Daily activities expose muscles to innumerable impacts, causing accumulated tissue damage and
inflammation that impairs muscle recovery and function, yet the mechanism modulating the inflammatory response in muscles remains unclear. Our study suggests that Forkhead box A2 (FoxA2), a pioneer
transcription factor, has a predominant role in the inflammatory response during skeletal muscle injury. FoxA2 expression in skeletal muscle is upregulated by
fatty acids and
peroxisome proliferator-activated receptors (PPARs) but is refractory to
insulin and
glucocorticoids. Using PPARβ/δ agonist
GW501516 upregulates FoxA2, which in turn, attenuates the production of proinflammatory
cytokines and reduces the infiltration of CD45+ immune cells in two mouse models of muscle
inflammation, systemic LPS and
intramuscular injection of
carrageenan, which mimic localized exercise-induced
inflammation.

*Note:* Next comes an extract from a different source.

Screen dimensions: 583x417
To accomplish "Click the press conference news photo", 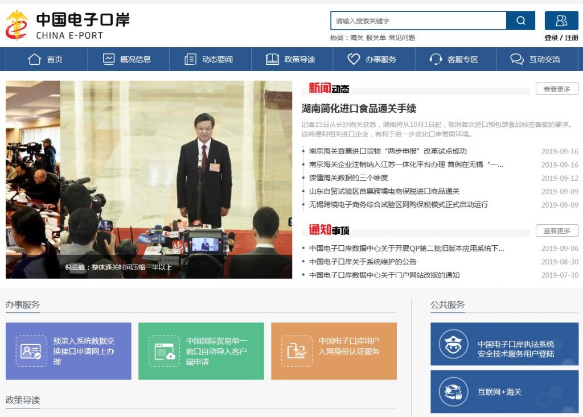I will pos(149,179).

This reduced local inflammatory response limits tissue damage and restores muscle tetanic contraction. In line with these results, a deficiency in either PPARβ/δ or FoxA2 diminishes the action of the PPARβ/δ agonist
GW501516 to suppress an aggravated inflammatory response. Our study suggests that FoxA2 in skeletal muscle helps maintain homeostasis, acting as a gatekeeper to maintain key
inflammation parameters at the desired level upon injury. Therefore, it is conceivable that certain
myositis disorders or other forms of painful
musculoskeletal diseases may benefit from approaches that increase FoxA2 activity in skeletal muscle.